Yes. Thank you, Jim. I'll say a few words and then I'll ask Catherine to further comment. Well, the beauty of this Lightspeed program, and Catherine alluded to that, is that we have the ability to look at multiple constructs while cherry picking one that we move forward with. And given the good promising profile we have seen at this time point, we are at the stage now where we will select shortly a candidate with a very promising profile and then can be available pending clinical studies regulatory dialogues as a potential full consideration for FDA in October.
Now self amplified, originally we thought could lower the dose maybe and particularly that would have been important. If you need doses like 100 microgram, that puts a significant constraint on a manufacturing network. Now we were pleased to see that we are in a much lower interval, 10 to 30 micrograms, that can allow us to move quickly with a potential vaccine from approval 1,000,000,000 of doses. And you heard us say, we already think we can be at 1,200,000,000 doses or more. So of course, self amplified, that's a life cycle management, could make you go even further.

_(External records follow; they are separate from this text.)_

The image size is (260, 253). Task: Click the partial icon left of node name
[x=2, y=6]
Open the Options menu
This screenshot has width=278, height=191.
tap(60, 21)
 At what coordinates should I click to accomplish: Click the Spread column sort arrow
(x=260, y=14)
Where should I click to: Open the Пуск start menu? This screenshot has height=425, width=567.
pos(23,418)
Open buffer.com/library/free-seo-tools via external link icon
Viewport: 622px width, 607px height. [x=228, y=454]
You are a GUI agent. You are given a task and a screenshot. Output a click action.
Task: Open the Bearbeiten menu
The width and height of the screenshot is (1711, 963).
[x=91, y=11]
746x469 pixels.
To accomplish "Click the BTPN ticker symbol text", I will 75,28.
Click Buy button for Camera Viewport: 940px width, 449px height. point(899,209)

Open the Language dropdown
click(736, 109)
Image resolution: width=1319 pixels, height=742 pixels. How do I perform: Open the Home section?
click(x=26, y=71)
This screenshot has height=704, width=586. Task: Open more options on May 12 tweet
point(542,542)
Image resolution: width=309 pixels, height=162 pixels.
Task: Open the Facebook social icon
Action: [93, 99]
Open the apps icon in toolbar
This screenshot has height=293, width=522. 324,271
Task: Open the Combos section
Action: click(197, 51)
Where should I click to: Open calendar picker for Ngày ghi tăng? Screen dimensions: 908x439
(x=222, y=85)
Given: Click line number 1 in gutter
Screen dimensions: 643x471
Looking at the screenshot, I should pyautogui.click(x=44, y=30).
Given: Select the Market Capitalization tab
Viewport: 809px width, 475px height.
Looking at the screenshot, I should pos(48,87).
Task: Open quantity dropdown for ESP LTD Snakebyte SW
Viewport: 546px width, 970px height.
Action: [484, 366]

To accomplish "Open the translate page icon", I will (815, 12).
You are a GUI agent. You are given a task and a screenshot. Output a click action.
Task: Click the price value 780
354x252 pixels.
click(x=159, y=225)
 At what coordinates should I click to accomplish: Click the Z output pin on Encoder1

And of course, there may always be learnings for 2nd generation vaccines, and I'll ask Catherine to speak about that. But again, I wanted to emphasize the current data today are really encouraging. We're very excited by them. But it's always good to have opportunities to think not just about one product launch for a pandemic potentially in a relatively near time frame, but even have a platform that can help you to support pandemics over several years to come. Catherine, please.
Yes. I think, Michael, you actually highlighted all the important points that Seamus was asking about. So I really do not have anything to add at this point.
Thank you very much. We were very pleased to have all of you with this number of good questions, and we feel certainly very enthusiastic after sharing this publication in an open source format, and we will see it later in a peer reviewed journal. We continue to advance the program with a focus on quality, safety and efficacy and look forward to continue to communicate with you in relative near term about additional data as we are able to share with them concerning T cell activity, activity on more patient numbers, etcetera. But we certainly view this as a good day for patients and for science. And thank you for interest.
Thank you, everyone. This will conclude our call.
Thank you for participating in today's conference. This concludes today's call. You may disconnect at this time. Presenters, please hold.